Secret d'État

Avec les codes nucléaires, la liste des grands bénéficiaires des aides agricoles européennes est sans doute l'un des secrets les mieux gardés de notre République. Pour combien de temps encore ? Dans un effort louable de transparence, nos voisins publient à tour de rôle l'usage qu'ils font des subsides agricoles européens. On peut certes s'étonner qu'il ait fallu attendre aussi longtemps pour en arriver là ; mais il faut se réjouir de cette franchise - même tardive - car elle va permettre de juger du bon usage de sommes considérables qui représentent près de la moitié du budget de l'Union européenne. Et la France ? On ne peut que regretter qu'au titre de principal bénéficiaire de la politique agricole commune elle n'ait pas jugé politiquement judicieux de prendre la tête de cette croisade pour la transparence. Sa voix dans le concert européen en eût été renforcée à un moment où elle en a besoin. Il n'est pas encore trop tard pour s'amender.
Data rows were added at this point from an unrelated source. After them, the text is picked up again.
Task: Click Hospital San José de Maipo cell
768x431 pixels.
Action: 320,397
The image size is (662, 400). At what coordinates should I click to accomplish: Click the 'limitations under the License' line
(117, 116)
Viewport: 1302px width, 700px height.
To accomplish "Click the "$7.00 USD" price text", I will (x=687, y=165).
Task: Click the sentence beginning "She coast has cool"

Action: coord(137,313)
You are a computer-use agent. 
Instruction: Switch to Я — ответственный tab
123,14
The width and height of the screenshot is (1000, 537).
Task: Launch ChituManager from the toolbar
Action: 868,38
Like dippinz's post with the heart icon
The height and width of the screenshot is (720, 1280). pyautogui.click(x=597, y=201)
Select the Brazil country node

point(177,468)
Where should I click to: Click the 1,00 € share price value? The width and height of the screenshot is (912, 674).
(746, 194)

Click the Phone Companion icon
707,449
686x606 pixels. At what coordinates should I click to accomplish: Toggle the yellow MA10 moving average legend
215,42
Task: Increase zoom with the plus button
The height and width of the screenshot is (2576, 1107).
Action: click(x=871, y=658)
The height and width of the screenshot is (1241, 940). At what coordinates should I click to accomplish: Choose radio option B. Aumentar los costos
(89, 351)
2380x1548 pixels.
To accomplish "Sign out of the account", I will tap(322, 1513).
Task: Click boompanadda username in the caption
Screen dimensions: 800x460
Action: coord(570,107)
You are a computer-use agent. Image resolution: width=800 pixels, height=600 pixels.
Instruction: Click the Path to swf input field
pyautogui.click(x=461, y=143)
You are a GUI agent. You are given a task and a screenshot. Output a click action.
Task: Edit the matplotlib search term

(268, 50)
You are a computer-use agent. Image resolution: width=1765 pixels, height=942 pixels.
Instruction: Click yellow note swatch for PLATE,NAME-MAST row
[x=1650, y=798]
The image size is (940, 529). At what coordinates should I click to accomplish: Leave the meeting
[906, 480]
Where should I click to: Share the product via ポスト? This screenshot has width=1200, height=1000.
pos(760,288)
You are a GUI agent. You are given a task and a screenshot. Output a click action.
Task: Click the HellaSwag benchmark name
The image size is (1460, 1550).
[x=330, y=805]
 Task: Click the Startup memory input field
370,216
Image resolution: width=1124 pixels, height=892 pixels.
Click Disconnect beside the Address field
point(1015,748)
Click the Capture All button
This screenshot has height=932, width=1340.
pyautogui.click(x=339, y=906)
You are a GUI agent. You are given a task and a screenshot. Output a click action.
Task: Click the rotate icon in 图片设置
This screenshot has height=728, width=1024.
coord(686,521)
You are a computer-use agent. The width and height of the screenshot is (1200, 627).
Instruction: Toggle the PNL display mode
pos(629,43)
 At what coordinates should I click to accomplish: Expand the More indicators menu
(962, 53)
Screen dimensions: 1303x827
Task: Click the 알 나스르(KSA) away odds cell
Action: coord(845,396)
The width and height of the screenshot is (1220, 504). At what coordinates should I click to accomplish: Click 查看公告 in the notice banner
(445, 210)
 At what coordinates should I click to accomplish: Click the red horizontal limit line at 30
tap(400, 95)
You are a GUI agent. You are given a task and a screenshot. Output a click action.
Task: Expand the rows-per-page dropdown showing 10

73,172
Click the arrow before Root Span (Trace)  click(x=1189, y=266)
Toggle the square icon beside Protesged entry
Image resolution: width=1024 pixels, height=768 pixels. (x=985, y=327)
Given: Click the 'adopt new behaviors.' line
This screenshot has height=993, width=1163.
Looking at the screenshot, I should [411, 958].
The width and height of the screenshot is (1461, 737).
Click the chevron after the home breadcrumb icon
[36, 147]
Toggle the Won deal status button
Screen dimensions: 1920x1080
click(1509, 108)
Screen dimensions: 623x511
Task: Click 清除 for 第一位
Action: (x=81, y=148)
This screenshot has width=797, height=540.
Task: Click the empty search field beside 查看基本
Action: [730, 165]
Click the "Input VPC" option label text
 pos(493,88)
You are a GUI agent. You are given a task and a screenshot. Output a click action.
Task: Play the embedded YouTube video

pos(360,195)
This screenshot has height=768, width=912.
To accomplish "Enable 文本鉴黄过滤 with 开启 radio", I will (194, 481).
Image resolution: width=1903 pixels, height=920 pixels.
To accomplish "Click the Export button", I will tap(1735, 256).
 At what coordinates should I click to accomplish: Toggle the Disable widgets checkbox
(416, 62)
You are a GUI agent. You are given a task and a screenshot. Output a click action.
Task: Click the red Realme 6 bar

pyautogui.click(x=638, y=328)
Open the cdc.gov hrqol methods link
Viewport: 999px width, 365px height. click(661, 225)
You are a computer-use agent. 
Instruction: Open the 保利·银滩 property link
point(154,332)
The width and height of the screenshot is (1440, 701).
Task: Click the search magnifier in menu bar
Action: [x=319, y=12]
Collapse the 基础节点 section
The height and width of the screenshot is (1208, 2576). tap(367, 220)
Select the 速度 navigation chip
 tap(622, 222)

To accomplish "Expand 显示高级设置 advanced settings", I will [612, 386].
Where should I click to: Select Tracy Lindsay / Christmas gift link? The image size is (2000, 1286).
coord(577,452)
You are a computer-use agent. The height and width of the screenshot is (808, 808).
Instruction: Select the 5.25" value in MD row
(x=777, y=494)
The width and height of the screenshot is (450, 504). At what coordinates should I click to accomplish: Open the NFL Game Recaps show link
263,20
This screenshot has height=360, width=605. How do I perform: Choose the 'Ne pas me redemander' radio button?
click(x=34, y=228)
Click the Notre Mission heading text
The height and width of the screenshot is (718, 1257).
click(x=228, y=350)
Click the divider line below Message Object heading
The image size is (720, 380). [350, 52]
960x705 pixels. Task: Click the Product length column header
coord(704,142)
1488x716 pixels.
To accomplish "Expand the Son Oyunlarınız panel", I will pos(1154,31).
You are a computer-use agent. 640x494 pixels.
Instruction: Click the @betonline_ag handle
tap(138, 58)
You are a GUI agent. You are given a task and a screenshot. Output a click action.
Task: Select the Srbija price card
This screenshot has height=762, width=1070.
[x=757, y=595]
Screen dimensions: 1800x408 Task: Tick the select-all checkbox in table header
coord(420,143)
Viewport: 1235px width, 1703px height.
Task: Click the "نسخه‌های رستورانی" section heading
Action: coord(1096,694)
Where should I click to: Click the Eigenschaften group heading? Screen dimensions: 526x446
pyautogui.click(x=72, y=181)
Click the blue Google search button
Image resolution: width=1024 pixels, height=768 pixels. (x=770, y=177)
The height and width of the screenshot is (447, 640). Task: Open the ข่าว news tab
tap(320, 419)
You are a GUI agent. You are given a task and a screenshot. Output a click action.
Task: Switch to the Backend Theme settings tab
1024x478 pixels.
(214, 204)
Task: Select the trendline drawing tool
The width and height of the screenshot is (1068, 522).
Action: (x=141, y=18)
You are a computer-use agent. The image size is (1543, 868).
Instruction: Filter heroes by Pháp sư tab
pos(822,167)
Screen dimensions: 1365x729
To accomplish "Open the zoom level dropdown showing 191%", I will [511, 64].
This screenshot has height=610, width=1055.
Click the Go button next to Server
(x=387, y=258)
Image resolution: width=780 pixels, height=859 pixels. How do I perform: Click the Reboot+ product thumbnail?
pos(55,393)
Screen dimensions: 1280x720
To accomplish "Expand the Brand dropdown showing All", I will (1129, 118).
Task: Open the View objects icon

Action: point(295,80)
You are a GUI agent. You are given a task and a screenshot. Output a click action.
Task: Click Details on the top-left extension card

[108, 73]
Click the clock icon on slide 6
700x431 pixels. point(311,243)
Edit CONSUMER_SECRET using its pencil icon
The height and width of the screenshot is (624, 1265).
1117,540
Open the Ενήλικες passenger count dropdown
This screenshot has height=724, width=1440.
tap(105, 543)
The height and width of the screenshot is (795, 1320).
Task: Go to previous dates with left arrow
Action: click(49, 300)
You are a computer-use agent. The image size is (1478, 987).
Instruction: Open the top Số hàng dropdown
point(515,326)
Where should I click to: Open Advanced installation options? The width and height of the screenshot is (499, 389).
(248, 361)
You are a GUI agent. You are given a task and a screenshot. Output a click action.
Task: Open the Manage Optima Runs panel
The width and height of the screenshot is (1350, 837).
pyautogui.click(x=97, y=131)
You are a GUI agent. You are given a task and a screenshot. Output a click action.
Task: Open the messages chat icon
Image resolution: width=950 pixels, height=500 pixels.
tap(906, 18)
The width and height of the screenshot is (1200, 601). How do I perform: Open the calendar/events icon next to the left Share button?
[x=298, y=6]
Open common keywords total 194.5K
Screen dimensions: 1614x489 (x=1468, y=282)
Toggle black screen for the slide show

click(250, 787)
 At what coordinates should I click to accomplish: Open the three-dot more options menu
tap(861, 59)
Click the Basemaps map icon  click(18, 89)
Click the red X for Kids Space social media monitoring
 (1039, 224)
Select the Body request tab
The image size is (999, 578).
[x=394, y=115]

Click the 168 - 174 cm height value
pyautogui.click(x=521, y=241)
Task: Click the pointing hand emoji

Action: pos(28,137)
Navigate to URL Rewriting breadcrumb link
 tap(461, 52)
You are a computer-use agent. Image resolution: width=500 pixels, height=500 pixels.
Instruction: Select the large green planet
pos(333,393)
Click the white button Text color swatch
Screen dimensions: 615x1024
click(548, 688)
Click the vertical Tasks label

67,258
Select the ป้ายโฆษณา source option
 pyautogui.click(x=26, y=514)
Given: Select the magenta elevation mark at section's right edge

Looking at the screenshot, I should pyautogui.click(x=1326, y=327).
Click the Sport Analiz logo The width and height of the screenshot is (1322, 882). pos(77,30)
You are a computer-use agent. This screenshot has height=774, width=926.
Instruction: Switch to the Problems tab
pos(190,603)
Et le gouvernement s'honorerait en n'attendant pas, pour communiquer ses propres chiffres, que tous les autres membres de l'UE l'aient fait avant lui. Il ne s'agit pas bien entendu de voyeurisme ou de dénoncer de quelconques profiteurs. Mais s'agissant de deniers publics, l'opinion européenne, et française, a le droit de savoir qui touche combien, et à quel titre. En ces temps de difficultés budgétaires pour l'Union, il est plus que jamais légitime que chacun puisse vérifier l'utilisation qui est faite des fonds communautaires et s'assurer, notamment, que l'effort financier en faveur de l'agriculture européenne - et française en particulier - est bien dirigé vers ceux qui en ont le plus besoin. Les éléments d'information qu'apporte aujourd'hui "La Tribune" soulignent l'urgence d'un changement de philosophie de la PAC. Aujourd'hui comme hier, la règle demeure "plus on est gros, plus on touche". Les aides européennes ont-elles pour vocation de garnir les caisses des gros concessionnaires de berlines haut de gamme des grandes régions céréalières ? Ou bien doivent-elles donner aux exploitants agricoles modestes les moyens de continuer à vivre de et pour la terre sans risquer la saisie et l'expulsion au moindre aléa climatique sérieux. Si la tentative de transparence en cours permettait d'ouvrir ce débat, elle aura servi à quelque chose.